Exercise description
Reproduce without any pictures the lines from the one that contains "Image resolution: width=1536" through the end of the records, exactly as written.

[Dataset records]

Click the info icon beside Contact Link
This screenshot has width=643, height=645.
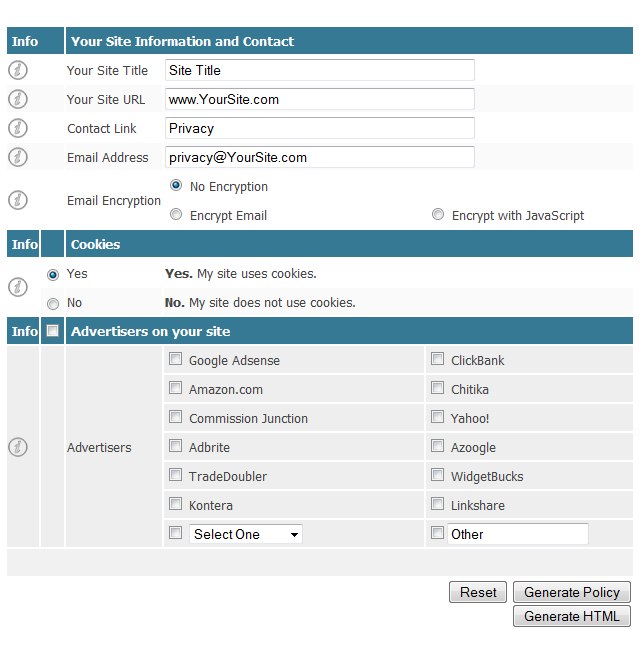coord(18,128)
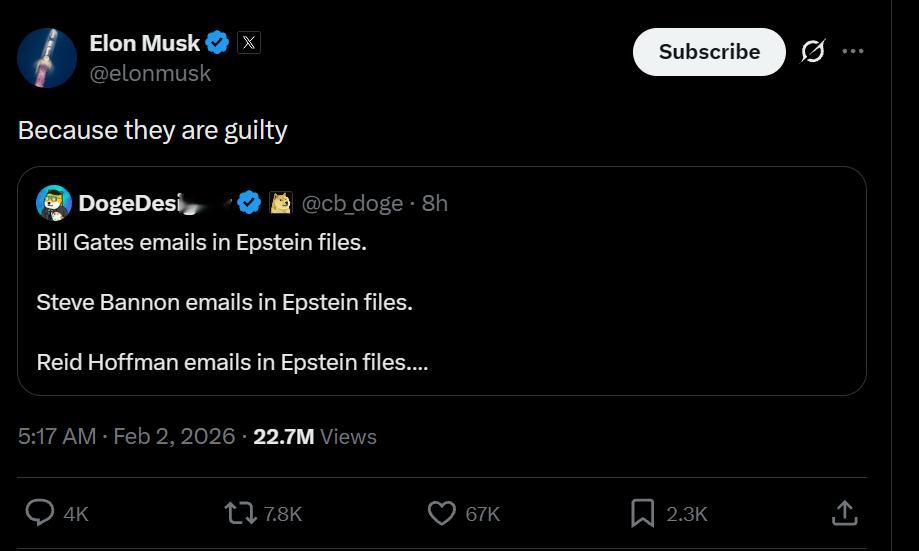Open the share post icon
This screenshot has width=919, height=551.
coord(845,513)
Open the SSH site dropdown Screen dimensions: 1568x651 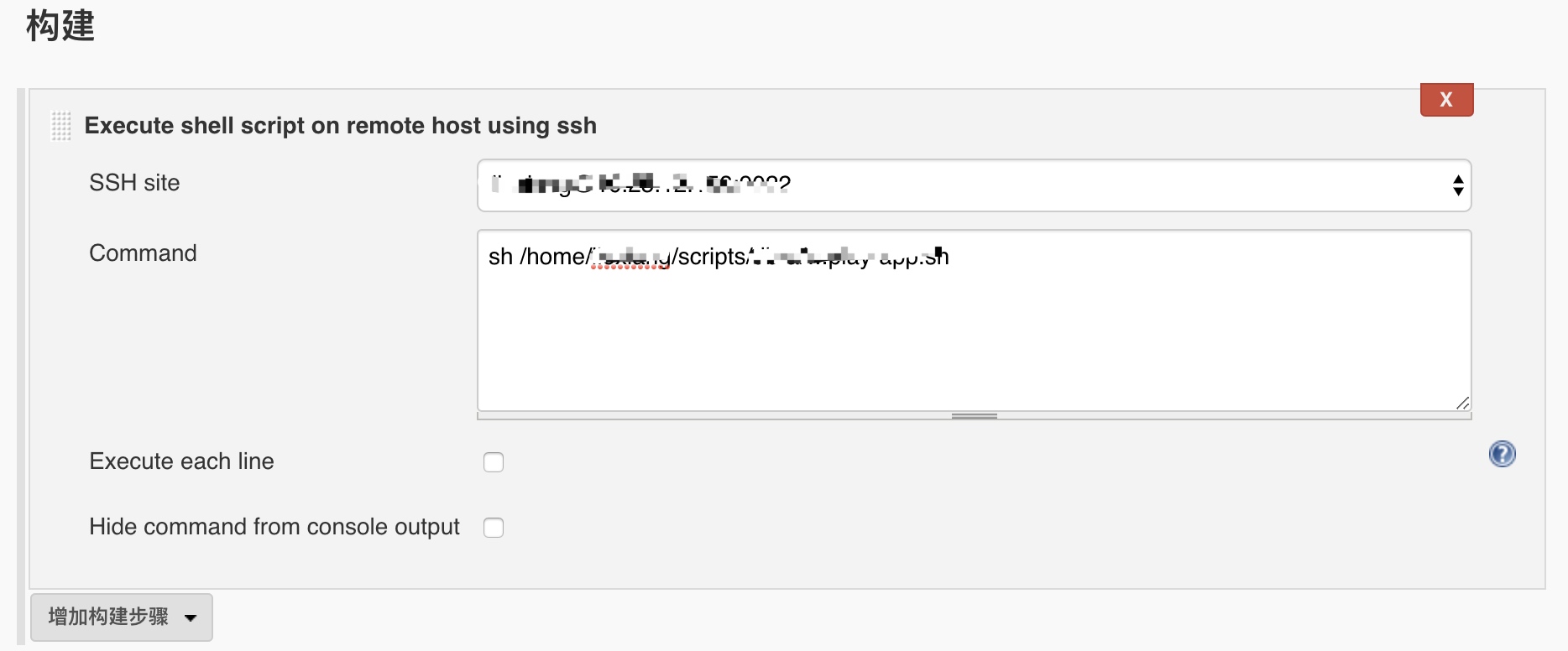974,185
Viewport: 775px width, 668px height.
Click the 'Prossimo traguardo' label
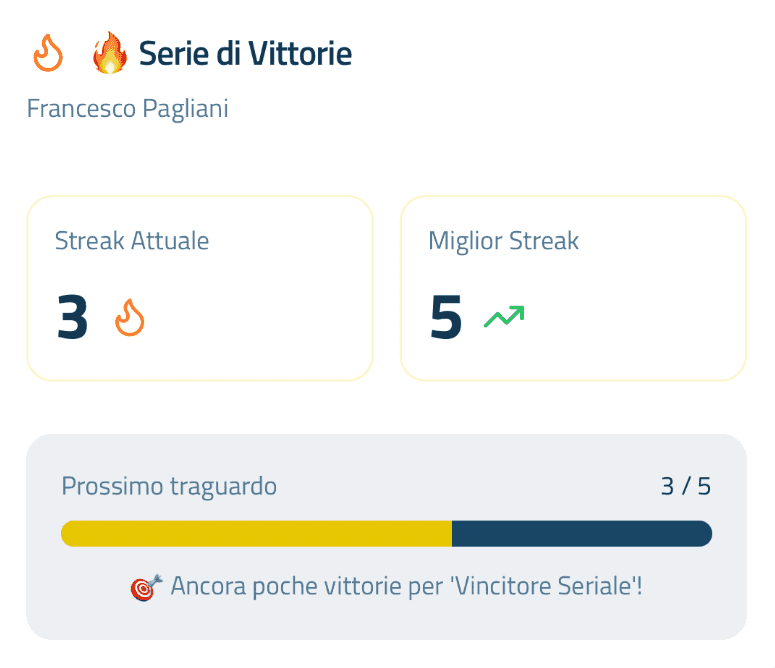169,487
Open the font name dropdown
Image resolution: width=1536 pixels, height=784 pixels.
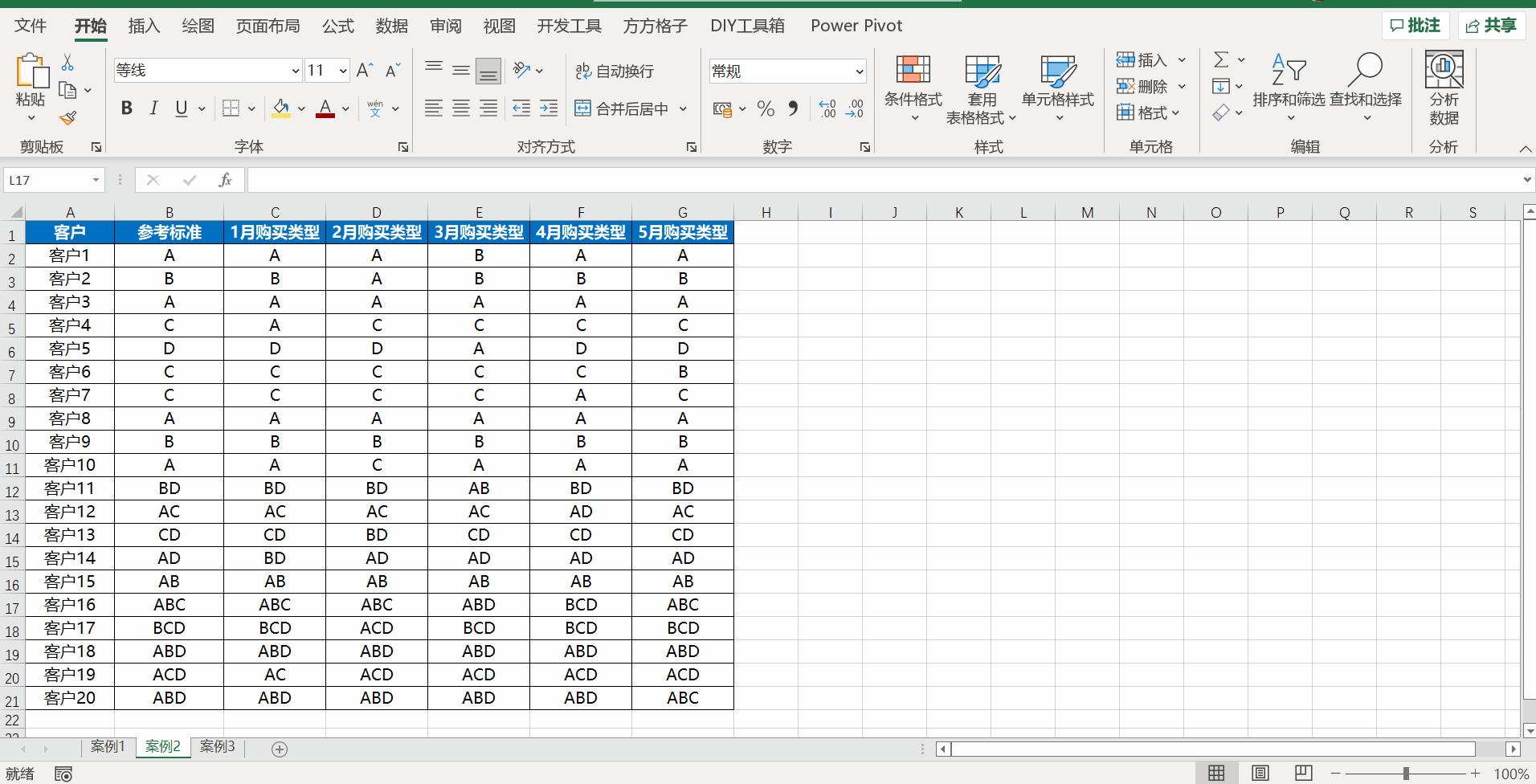click(x=295, y=71)
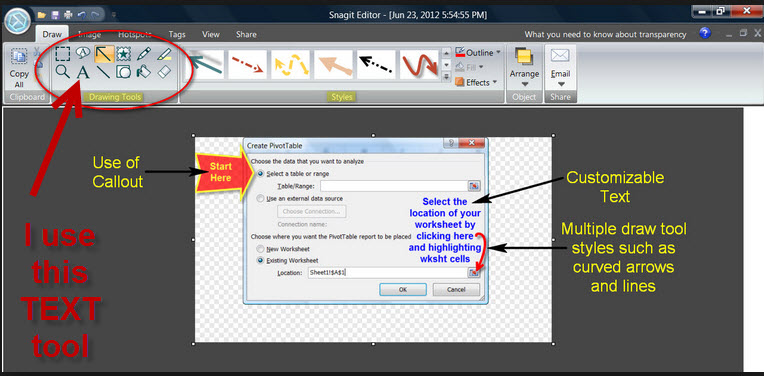This screenshot has height=376, width=764.
Task: Choose the Callout drawing tool
Action: coord(83,53)
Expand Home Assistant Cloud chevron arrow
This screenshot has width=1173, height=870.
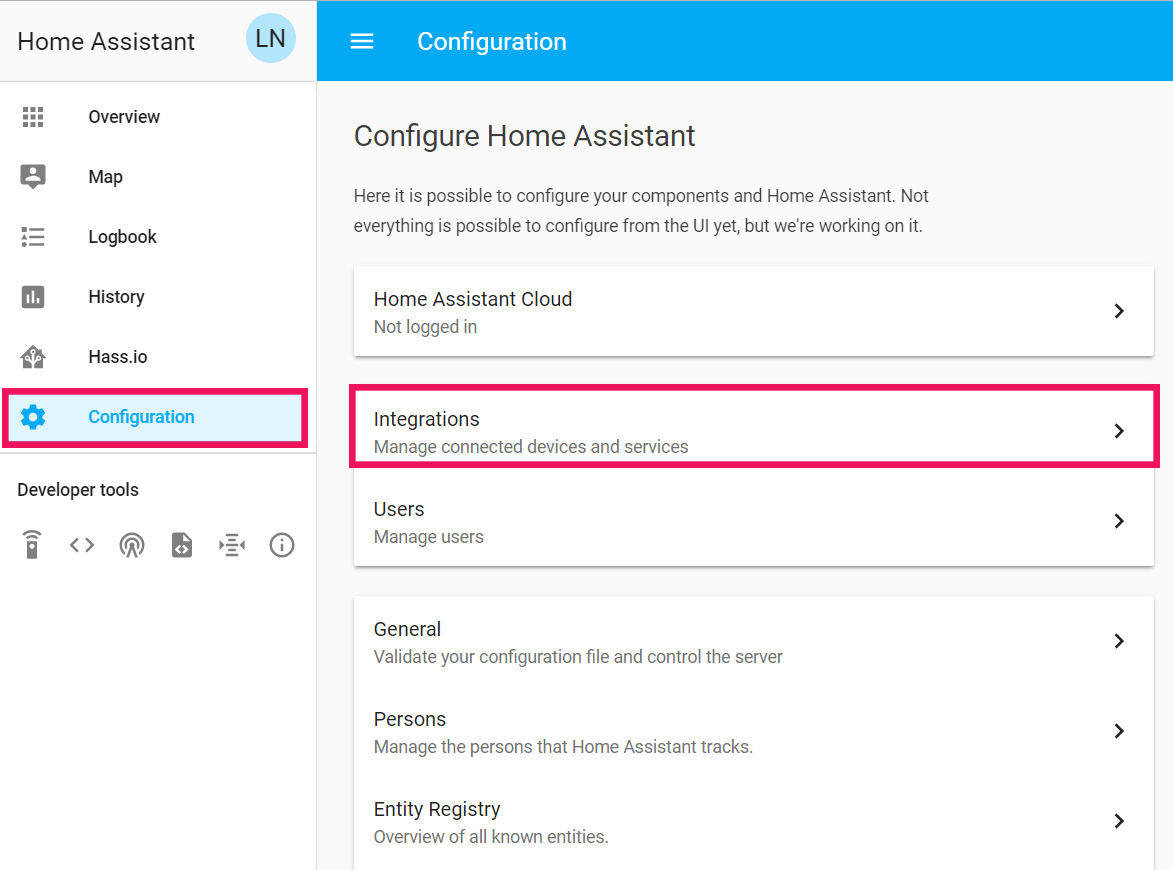pyautogui.click(x=1119, y=311)
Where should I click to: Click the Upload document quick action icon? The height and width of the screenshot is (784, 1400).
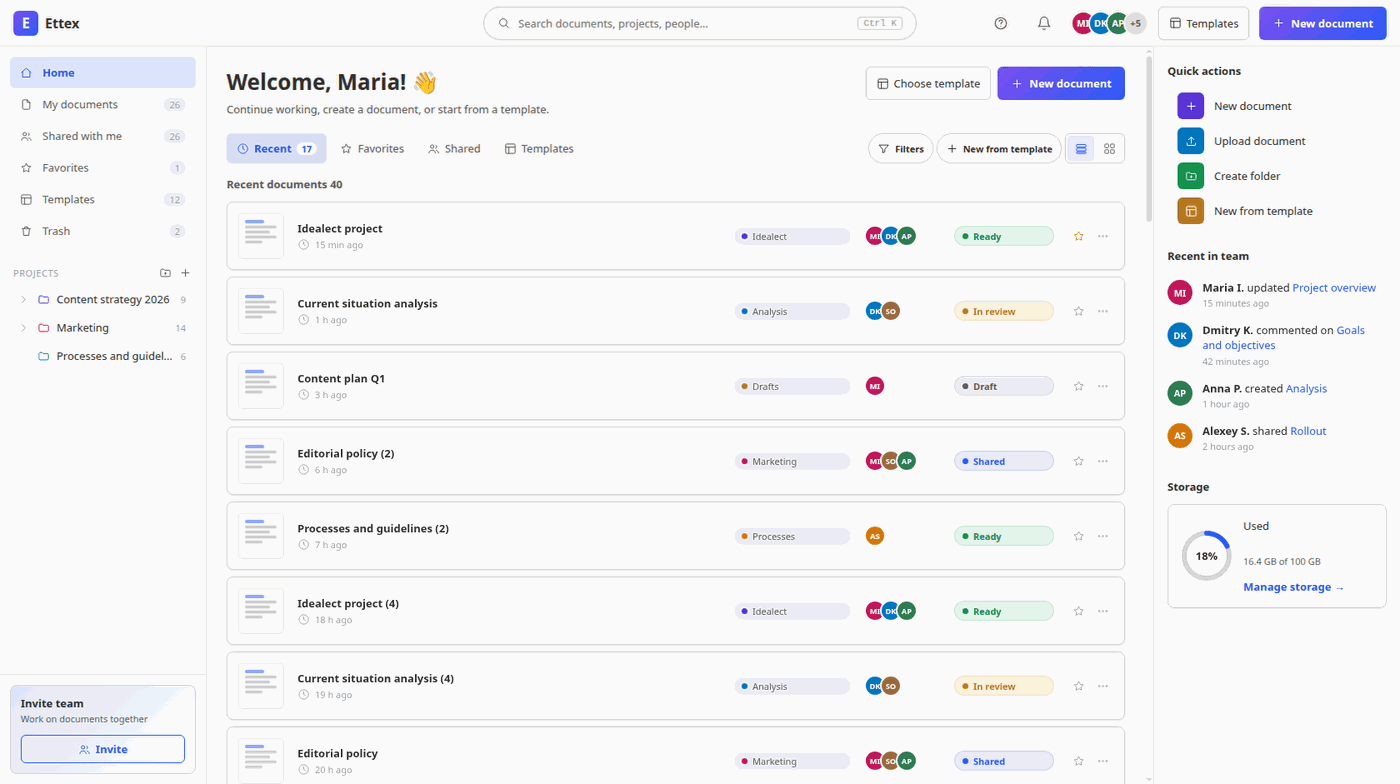click(1191, 141)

Solution for this problem
Image resolution: width=1536 pixels, height=784 pixels.
click(x=295, y=71)
This screenshot has height=376, width=764.
Task: Choose the Callout drawing tool
Action: coord(83,53)
Expand Home Assistant Cloud chevron arrow
This screenshot has width=1173, height=870.
pyautogui.click(x=1119, y=311)
Where should I click to: Click the Upload document quick action icon? The height and width of the screenshot is (784, 1400).
click(1191, 141)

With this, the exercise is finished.